Comme le rappelle fort à propos Aurel dans son dernier article, le financement de la vie politique française est en soi un karachigate d'un gabarit olympique. A côté des tuyauteries politico-financières françaises, soyons clairs, bien des scandales anglo-saxons pâlissent et ne doivent leur retentissement mondial qu'à la médiatisation vigoureuse dont les médias sont, là-bas, friands. Chez nous, la partie émergée de l'iceberg est si modeste qu'elle passerait pour un glaçon de cocktail dans une soirée élyséenne, alors qu'en réalité, des banquises de taille départementale glissent lentement sous le niveau paisible d'une mer d'huile médiatique.
Il ne se passe finalement pas une année sans qu'un lièvre mammouth laineux ne soit levé au détour d'un petit chemin ombragé ou, plus précisément, dès qu'une élection se profile ou vient de se terminer. La concomitance de Rendez-Vous Citoyens (musique, svp) et d'affaires louches est pour le moins troublante, mais vient en tout cas favoriser la thèse selon laquelle nos élus ne carburent finalement qu'à ce genre d'entourloupes.

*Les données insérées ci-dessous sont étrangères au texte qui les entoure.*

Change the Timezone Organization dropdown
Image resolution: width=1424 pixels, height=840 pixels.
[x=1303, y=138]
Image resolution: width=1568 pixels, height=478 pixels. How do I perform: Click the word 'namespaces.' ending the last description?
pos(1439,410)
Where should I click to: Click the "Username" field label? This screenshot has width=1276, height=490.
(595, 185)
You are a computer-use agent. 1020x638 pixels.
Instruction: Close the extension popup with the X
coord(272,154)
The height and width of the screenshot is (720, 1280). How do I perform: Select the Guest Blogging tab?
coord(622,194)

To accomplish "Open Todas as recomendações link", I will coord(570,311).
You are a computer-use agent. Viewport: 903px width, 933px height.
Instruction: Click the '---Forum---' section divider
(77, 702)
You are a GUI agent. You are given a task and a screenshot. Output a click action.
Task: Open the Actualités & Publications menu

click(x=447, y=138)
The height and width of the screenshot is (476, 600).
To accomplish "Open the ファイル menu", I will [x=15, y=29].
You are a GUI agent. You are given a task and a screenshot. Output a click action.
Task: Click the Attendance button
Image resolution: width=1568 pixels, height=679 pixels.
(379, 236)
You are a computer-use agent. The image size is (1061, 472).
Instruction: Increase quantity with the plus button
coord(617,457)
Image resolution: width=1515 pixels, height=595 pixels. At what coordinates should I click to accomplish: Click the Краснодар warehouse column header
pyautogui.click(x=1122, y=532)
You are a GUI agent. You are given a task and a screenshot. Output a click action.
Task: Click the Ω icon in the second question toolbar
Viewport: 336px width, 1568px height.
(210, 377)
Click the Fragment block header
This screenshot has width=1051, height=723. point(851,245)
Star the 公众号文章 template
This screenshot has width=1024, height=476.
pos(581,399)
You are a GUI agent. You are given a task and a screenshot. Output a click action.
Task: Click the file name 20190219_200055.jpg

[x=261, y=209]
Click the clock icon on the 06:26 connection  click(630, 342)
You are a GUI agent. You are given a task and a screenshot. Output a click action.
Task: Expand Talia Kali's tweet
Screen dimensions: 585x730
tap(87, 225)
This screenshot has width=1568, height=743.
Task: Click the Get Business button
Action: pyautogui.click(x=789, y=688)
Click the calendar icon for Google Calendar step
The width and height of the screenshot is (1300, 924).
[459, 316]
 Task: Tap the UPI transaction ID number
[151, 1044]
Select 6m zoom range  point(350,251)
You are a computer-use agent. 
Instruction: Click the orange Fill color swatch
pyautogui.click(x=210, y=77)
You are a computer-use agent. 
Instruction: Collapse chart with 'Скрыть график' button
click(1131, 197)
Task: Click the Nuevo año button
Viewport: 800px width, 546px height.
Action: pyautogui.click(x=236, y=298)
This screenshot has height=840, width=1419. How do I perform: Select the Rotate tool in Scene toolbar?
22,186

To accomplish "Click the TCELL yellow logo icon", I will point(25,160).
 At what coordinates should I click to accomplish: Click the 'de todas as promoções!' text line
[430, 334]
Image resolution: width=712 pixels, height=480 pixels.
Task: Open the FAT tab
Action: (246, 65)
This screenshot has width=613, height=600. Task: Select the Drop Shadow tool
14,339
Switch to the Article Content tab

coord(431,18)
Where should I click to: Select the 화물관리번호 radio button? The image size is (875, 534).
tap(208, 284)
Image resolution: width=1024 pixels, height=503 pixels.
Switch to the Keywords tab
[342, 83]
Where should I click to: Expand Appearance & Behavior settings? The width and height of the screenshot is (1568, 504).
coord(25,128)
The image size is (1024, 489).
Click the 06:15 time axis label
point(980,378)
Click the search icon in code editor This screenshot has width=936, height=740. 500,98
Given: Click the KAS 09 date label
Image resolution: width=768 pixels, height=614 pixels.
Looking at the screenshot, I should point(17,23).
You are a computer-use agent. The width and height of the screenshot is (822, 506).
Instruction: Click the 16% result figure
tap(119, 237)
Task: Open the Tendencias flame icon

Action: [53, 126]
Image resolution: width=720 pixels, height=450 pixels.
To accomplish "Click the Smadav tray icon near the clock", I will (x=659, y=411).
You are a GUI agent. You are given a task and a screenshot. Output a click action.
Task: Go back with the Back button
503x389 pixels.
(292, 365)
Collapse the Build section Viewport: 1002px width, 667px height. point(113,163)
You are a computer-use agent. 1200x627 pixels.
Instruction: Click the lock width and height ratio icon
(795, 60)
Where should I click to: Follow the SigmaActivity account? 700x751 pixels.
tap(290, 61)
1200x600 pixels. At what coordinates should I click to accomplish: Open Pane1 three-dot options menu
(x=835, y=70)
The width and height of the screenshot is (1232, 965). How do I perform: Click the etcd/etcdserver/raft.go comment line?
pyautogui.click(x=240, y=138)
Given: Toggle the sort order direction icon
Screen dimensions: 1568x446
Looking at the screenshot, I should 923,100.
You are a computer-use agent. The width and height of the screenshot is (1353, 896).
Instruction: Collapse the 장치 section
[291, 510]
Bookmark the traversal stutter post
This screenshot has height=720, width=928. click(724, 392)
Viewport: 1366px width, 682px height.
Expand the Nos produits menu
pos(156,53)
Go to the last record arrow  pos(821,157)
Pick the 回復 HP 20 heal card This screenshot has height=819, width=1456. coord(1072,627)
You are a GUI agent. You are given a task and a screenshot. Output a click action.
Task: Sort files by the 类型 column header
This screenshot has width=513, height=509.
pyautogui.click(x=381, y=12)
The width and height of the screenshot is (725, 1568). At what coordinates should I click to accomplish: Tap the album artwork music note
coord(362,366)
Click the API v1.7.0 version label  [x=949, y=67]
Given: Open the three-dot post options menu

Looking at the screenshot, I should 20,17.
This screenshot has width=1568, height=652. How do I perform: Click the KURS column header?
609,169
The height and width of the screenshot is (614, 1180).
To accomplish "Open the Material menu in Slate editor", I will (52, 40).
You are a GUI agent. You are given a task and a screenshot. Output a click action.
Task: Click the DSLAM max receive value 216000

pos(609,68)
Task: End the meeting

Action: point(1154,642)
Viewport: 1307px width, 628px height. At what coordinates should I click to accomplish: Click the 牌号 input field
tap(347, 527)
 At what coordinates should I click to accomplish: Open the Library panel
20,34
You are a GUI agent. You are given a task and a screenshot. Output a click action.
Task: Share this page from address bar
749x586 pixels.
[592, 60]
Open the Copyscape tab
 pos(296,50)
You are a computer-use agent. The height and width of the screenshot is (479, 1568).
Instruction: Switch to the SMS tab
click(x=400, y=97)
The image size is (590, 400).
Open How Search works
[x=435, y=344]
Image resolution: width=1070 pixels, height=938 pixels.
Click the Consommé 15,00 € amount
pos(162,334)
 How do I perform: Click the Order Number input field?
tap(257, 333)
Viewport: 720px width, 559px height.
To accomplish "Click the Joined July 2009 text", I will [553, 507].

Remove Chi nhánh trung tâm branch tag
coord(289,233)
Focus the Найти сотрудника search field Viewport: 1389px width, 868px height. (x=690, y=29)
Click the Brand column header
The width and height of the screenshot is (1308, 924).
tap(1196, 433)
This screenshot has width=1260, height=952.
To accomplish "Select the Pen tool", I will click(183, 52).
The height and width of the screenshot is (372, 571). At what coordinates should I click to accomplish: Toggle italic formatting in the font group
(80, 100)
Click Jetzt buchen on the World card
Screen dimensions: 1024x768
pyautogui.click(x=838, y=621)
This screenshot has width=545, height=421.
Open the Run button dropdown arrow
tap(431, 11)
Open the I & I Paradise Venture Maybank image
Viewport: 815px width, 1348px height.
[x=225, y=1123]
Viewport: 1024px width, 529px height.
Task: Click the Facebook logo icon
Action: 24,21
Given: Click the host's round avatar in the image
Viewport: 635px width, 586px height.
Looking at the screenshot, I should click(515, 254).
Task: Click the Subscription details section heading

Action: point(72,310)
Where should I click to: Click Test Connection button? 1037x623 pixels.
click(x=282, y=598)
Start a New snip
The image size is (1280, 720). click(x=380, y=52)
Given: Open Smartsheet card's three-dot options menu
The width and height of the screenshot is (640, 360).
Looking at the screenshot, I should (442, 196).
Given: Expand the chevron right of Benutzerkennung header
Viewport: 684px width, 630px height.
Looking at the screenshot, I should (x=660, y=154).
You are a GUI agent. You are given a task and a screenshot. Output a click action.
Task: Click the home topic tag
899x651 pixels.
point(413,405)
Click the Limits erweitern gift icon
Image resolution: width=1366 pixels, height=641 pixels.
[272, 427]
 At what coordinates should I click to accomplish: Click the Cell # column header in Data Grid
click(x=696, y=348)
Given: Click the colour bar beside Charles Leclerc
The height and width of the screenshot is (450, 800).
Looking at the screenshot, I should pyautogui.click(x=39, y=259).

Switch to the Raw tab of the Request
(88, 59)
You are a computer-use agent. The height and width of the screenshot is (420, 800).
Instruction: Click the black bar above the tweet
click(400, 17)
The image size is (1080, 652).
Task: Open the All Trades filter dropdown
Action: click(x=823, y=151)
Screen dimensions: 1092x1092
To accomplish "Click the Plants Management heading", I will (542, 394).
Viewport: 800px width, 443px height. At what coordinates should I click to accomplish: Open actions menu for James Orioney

Tous pourris ? Allez savoir.
On en vient en tout cas à se demander pourquoi la vie politique attire tant de monde, au point que certaines élections présentent tant de candidats que la vache à lait l'électeur ne sait plus où donner du bulletin et de l'impôt. On peut aussi rester dubitatif devant l'opulence dans laquelle vivent les représentants du peuple, opulence qui d'ailleurs perdure bien après leurs mandats. Et on peut aussi s'interroger sur l'origine des patrimoines des leaders politiques alors que ceux-ci n'ont jamais travaillé que pour l'Etat et que ce dernier a des grilles de salaires connues qui ne permettent pas, même de loin, d'aborder les montants joufflus des comptes en banque officiels de nos augustes représentants. On frémit de plaisir rien qu'en imaginant les coquettes sommes dissimulées à droite ou à gauche, dans ces paradis fiscaux que chacun dénonce et qu'ils sont pourtant les premiers à utiliser et qui sont autant d'affaires croustillantes en puissance.
Quoiqu'il en soit, le chat est maintenant sorti du sac. Le Karachigate semble en voie de métastase. On attend avec amusement la chimio prodiguée par la presse officielle pour mesurer l'état d'avancement de la maladie.